* _WHAT YOU HAVE TO DO_:
Extract all of the entries below and reproduce every line of them verbatim.

* _DATA SUPPLIED_:
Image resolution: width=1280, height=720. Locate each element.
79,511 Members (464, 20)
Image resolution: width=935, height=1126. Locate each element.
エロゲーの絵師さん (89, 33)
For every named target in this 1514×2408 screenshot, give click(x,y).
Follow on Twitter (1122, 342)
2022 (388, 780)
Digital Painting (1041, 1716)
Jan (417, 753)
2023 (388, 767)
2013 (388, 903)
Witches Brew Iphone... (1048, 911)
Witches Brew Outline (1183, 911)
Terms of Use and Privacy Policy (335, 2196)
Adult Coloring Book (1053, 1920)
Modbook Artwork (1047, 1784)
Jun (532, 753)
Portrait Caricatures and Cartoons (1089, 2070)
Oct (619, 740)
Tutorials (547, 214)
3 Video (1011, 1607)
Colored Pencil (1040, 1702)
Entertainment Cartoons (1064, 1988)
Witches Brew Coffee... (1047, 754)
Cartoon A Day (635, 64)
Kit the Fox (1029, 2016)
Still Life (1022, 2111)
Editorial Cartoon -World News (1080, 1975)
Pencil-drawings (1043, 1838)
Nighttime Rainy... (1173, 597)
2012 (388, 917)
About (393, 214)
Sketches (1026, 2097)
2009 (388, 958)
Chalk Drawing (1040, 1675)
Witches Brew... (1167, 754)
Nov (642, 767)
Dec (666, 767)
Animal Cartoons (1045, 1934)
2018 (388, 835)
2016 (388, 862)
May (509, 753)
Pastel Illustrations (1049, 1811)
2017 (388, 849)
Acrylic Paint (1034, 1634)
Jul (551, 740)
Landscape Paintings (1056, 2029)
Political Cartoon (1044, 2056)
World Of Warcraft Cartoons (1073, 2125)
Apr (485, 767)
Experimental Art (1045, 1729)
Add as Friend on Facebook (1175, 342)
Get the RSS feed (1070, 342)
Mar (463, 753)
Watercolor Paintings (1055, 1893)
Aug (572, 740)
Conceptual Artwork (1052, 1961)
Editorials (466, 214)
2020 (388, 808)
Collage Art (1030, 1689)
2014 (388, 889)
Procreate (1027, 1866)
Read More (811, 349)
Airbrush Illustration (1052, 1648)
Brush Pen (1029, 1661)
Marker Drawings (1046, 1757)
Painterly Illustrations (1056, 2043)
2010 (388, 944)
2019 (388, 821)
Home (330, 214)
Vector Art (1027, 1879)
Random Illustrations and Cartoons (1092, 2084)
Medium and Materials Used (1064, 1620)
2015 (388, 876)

* _RESPONSE_:
Image resolution: width=1280, height=720. Locate each element.
79,511 Members (464, 20)
Image resolution: width=935, height=1126. Locate each element.
エロゲーの絵師さん (89, 33)
For every named target in this 1514×2408 screenshot, give click(x,y).
Follow on Twitter (1122, 342)
2022 (388, 780)
Digital Painting (1041, 1716)
Jan (417, 753)
2023 (388, 767)
2013 (388, 903)
Witches Brew Iphone... (1048, 911)
Witches Brew Outline (1183, 911)
Terms of Use and Privacy Policy (335, 2196)
Adult Coloring Book (1053, 1920)
Modbook Artwork (1047, 1784)
Jun (532, 753)
Portrait Caricatures and Cartoons (1089, 2070)
Oct (619, 740)
Tutorials (547, 214)
3 Video (1011, 1607)
Colored Pencil (1040, 1702)
Entertainment Cartoons (1064, 1988)
Witches Brew Coffee... (1047, 754)
Cartoon A Day (635, 64)
Kit the Fox (1029, 2016)
Still Life (1022, 2111)
Editorial Cartoon -World News (1080, 1975)
Pencil-drawings (1043, 1838)
Nighttime Rainy... (1173, 597)
2012 (388, 917)
About (393, 214)
Sketches (1026, 2097)
2009 (388, 958)
Chalk Drawing (1040, 1675)
Witches Brew... (1167, 754)
Nov (642, 767)
Dec (666, 767)
Animal Cartoons (1045, 1934)
2018 (388, 835)
2016 (388, 862)
May (509, 753)
Pastel Illustrations (1049, 1811)
2017 (388, 849)
Acrylic Paint (1034, 1634)
Jul (551, 740)
Landscape Paintings (1056, 2029)
Political Cartoon (1044, 2056)
World Of Warcraft Cartoons (1073, 2125)
Apr (485, 767)
Experimental Art (1045, 1729)
Add as Friend on Facebook (1175, 342)
Get the RSS feed (1070, 342)
Mar (463, 753)
Watercolor Paintings (1055, 1893)
Aug (572, 740)
Conceptual Artwork (1052, 1961)
Editorials (466, 214)
2020 (388, 808)
Collage Art (1030, 1689)
2014 (388, 889)
Procreate (1027, 1866)
Read More (811, 349)
Airbrush Illustration (1052, 1648)
Brush Pen (1029, 1661)
Marker Drawings (1046, 1757)
Painterly Illustrations (1056, 2043)
2010 (388, 944)
2019 (388, 821)
Home (330, 214)
Vector Art (1027, 1879)
Random Illustrations and Cartoons (1092, 2084)
Medium and Materials Used (1064, 1620)
2015 (388, 876)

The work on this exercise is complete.